* _REQUISITOS DAS TAREFAS_
[a] Resuma em duas frases o texto sobre Tania Jamardo Faillace.
[b] Reproduza um trecho do texto sobre Tania Jamardo Faillace: comece nas palavras que contêm "Tania Jamardo Faillace: Do" e pare depois de "reportagens de Geral.".

* _TEXTO APRESENTADO_

◆ ◆ ◆ ◆

Tania Jamardo Faillace: Do Beco da Velha

Ela escreveu matérias polêmicas e comprou brigas com autoridades. Difícil acreditar que sua carreira começou na coluna "Correio do Coração".

Nascida em 1939, "ano em que começou a Segunda Grande Guerra" - como ela faz questão de lembrar -, Tania Jamardo Faillace enfrentou muitas batalhas ao longo desses 68 anos, tanto na vida pessoal como na profissional. A carreira jornalística dessa porto-alegrense começou em 1966, "via Literatura", explica. Seus dois primeiros livros, "Fuga" e "Adão e Eva", foram bem recebidos pela crítica, o que lhe rendeu o convite para assinar uma coluna de conselhos sentimentais em Zero Hora , o Correio do Coração. "Mas era uma coluna não-ortodoxa. Realmente, não era água-com-açúcar, não? Fazia muito sucesso", conta. Assim, logo lhe ofereceram outro desafio: integrar a equipe de reportagens de Geral.

◆ ◆ ◆ ◆

* _SEÇÃO DE DADOS_

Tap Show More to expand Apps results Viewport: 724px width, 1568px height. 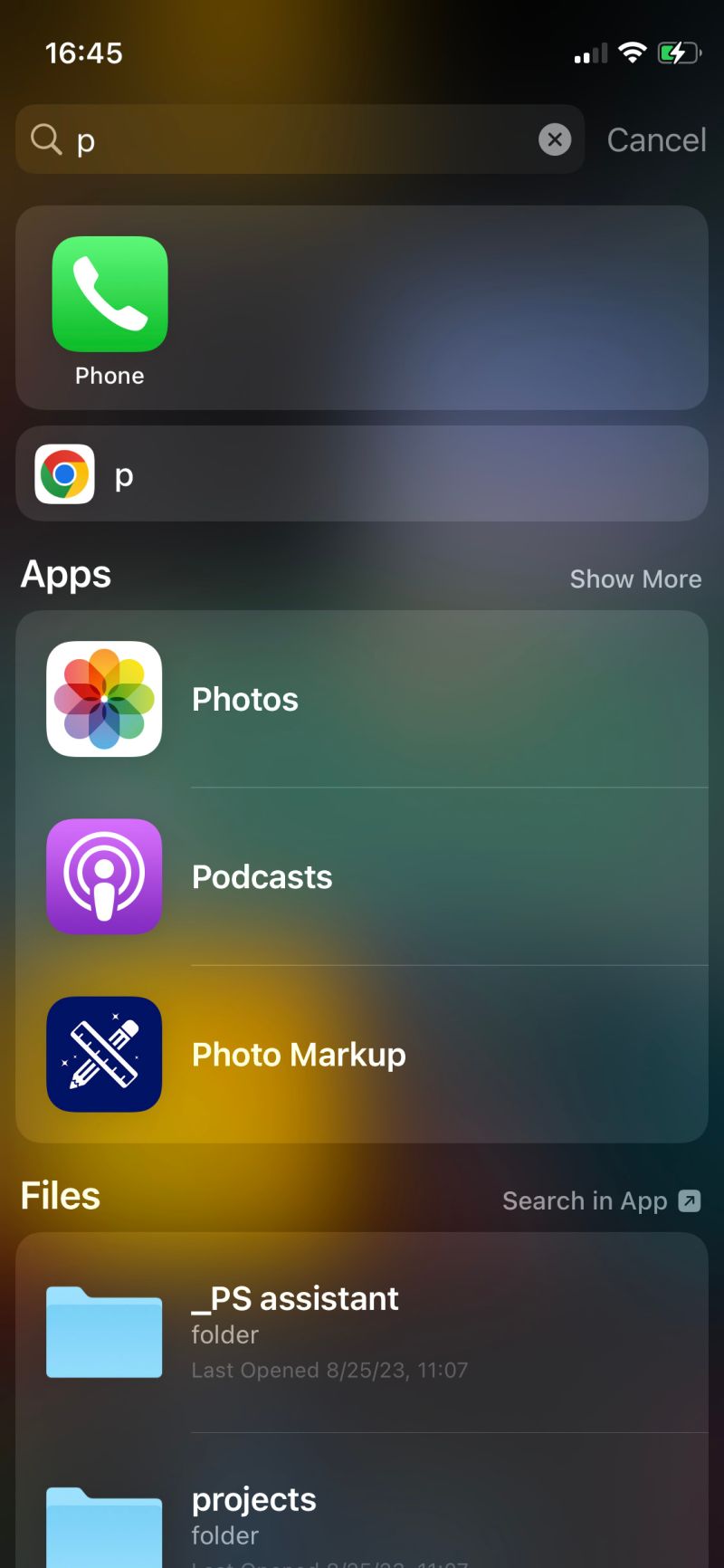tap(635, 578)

◆ ◆ ◆ ◆

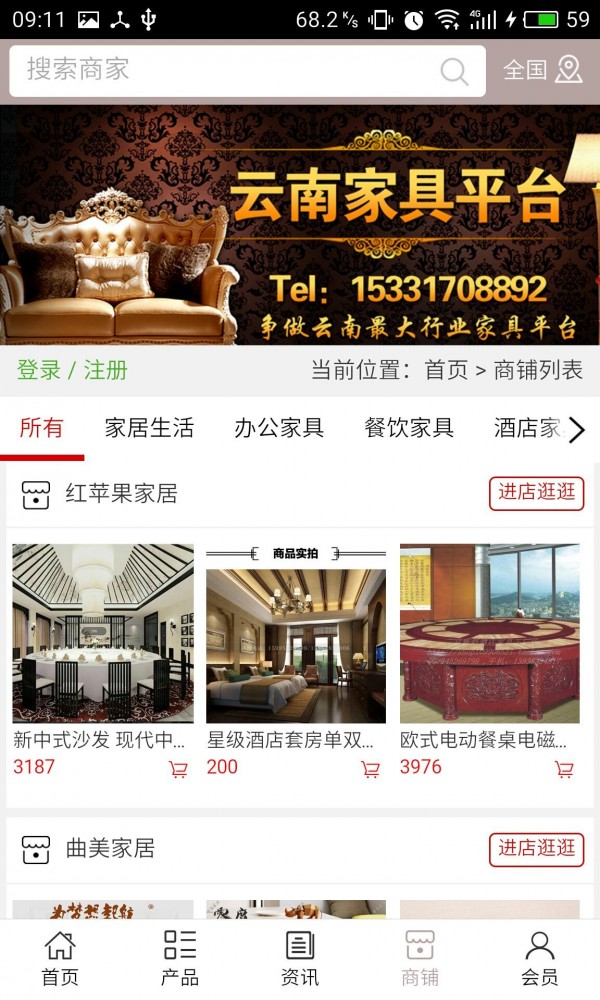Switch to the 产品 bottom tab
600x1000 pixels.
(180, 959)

◆ ◆ ◆ ◆

* _RESULTADOS DAS TAREFAS_
[a] Tania Jamardo Faillace, porto-alegrense nascida em 1939, escreveu matérias polêmicas e comprou brigas com autoridades, mas começou no jornalismo em 1966 pela via da literatura. O bom acolhimento de seus livros "Fuga" e "Adão e Eva" lhe rendeu o convite para a coluna de conselhos sentimentais Correio do Coração, em Zero Hora, e o sucesso dessa coluna levou à oferta de integrar a equipe de reportagens de Geral.

[b]
Tania Jamardo Faillace: Do Beco da Velha

Ela escreveu matérias polêmicas e comprou brigas com autoridades. Difícil acreditar que sua carreira começou na coluna "Correio do Coração".

Nascida em 1939, "ano em que começou a Segunda Grande Guerra" - como ela faz questão de lembrar -, Tania Jamardo Faillace enfrentou muitas batalhas ao longo desses 68 anos, tanto na vida pessoal como na profissional. A carreira jornalística dessa porto-alegrense começou em 1966, "via Literatura", explica. Seus dois primeiros livros, "Fuga" e "Adão e Eva", foram bem recebidos pela crítica, o que lhe rendeu o convite para assinar uma coluna de conselhos sentimentais em Zero Hora , o Correio do Coração. "Mas era uma coluna não-ortodoxa. Realmente, não era água-com-açúcar, não? Fazia muito sucesso", conta. Assim, logo lhe ofereceram outro desafio: integrar a equipe de reportagens de Geral.